**EXERCISE BRIEF**
Among the records, which lines hold the word "computer"? Pick them out.

**RECORDS SUPPLIED**
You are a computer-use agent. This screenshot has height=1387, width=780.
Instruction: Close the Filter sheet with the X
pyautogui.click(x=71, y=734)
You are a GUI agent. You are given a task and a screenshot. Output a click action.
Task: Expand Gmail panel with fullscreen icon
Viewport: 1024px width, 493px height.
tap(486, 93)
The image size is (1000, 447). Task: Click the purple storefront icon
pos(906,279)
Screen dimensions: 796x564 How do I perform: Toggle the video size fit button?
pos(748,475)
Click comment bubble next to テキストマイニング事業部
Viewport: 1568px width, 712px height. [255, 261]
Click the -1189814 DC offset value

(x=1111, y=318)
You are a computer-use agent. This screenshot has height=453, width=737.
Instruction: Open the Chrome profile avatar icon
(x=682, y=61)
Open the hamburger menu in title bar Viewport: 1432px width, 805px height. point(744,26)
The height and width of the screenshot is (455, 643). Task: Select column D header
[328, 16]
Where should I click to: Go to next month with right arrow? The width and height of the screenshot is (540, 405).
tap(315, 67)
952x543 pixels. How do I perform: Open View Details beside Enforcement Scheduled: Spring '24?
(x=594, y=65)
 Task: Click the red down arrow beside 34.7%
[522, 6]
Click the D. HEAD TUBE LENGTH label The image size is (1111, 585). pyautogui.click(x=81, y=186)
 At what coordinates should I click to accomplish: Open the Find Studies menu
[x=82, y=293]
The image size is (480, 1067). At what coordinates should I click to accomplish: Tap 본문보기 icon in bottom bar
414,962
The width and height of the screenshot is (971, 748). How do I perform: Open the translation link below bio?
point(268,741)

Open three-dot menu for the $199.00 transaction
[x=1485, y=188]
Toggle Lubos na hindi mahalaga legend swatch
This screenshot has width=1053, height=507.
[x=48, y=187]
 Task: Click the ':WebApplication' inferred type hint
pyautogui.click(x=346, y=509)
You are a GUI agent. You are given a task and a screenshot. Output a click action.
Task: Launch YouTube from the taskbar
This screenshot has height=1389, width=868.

**REPLY TO THE TASK**
You are a computer-use agent. This screenshot has height=1387, width=780.
You are a computer-use agent. This screenshot has height=453, width=737.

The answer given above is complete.